You do NOT have a RIGHT to control your public image. A public image is something that emerges from HOW you perform in public.
You do NOT have a RIGHT to not have your religion, beliefs, politics offended.
You CAN be just as misguided, idiotic, self absorbed as you want to be as long as I am not forced to change my behaviors to accommodate your stupid world views.
The way I see it, I DO have the RIGHT to see, believe, read, write, learn, say, do what I want want if it doesn't interfere with someone else's right to do the same. If you do not agree with that, then we have a problem.
Letter To Iran
Am I the only one who actually laughed out loud at the utter pretentiousness of this review?
detailing chords with a jeweler's precision, then laying little curls of notes atop a cushion of sound like diamonds nestled on velvet.
Amazing. It tells me absolutely nothing except that the writer is in love with her own prose. It's a shame Mr. Lazic couldn't see this review with the proper humor and irreverence it deserves. I think I'd wear it as a badge of honor if I was criticized with this sort of pomposity. Instead, he's gone and done something for which he should be rightfully shamed - much worse than an apparently decent but lackluster performance.
Irony: Agile development has too much intertia to be abandoned now.

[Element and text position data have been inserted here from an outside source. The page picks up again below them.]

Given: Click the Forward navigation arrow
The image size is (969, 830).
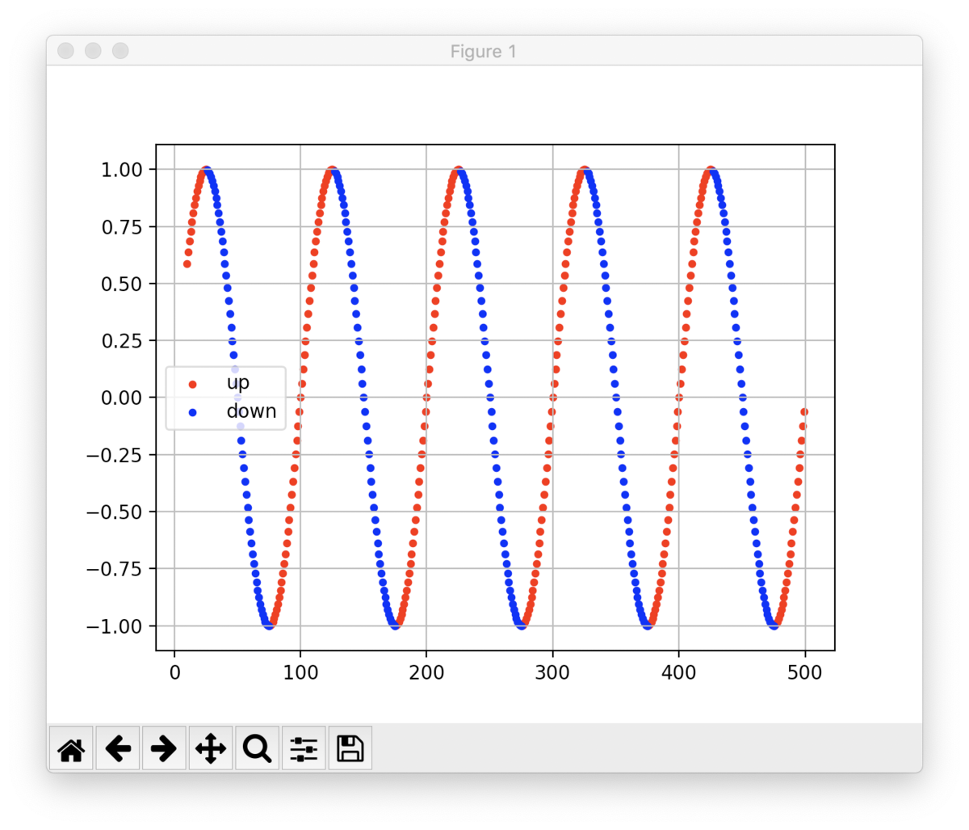Looking at the screenshot, I should 164,748.
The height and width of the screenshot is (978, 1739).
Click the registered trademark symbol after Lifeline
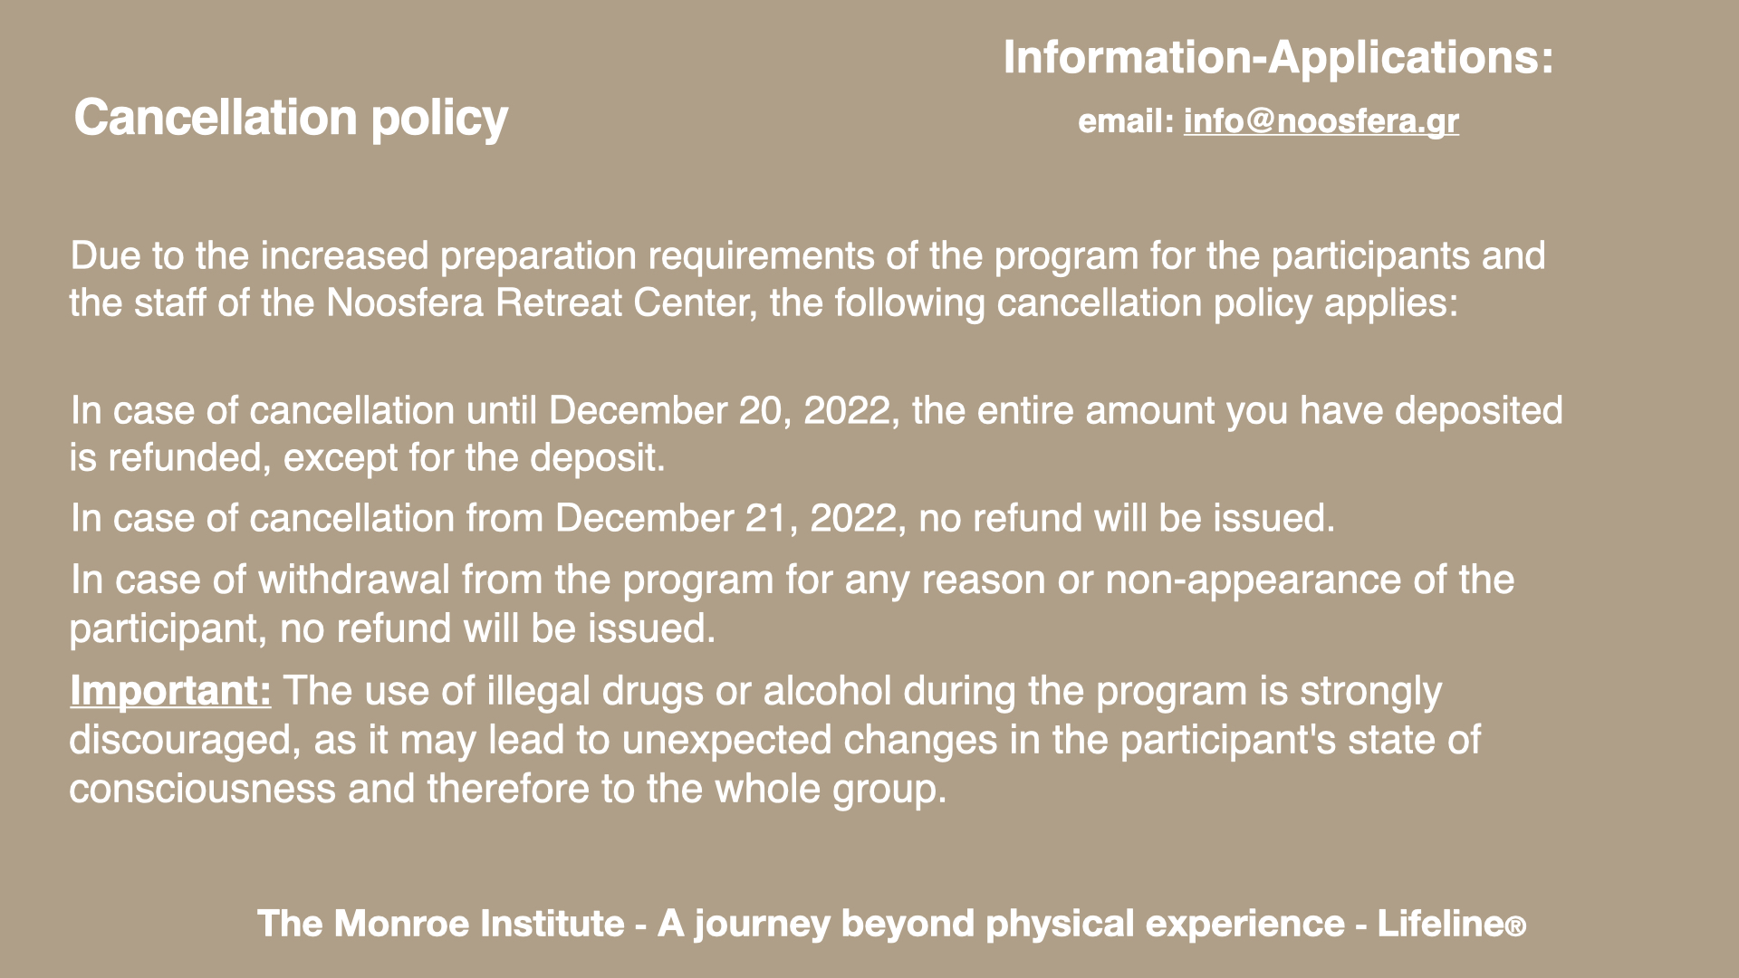(1517, 927)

is that the review has within it significant amount of praise, and the criticism is mostly constructive. The pianist should have taken this as a learning opportunity more than anything else. The critic closes the review with what is basically an encouragement for the pianist to not limit his considerable aptitude at the keys to mere showmanship, and to strive for true greatness. I don't know the current stage of professional development of this pianist, but there are two main possibilities: either he's not improved since the review, or he has. If the former, he has no one to blame but himself, and more recent reviews would probably be in line with this one--so why single it out? If the latter, then this review should not be seen as a black mark on his career, but a historical point of reference and a symbol of his continued improvement--so again, why try to hide it? The trappings of the ego often end up working against its owner.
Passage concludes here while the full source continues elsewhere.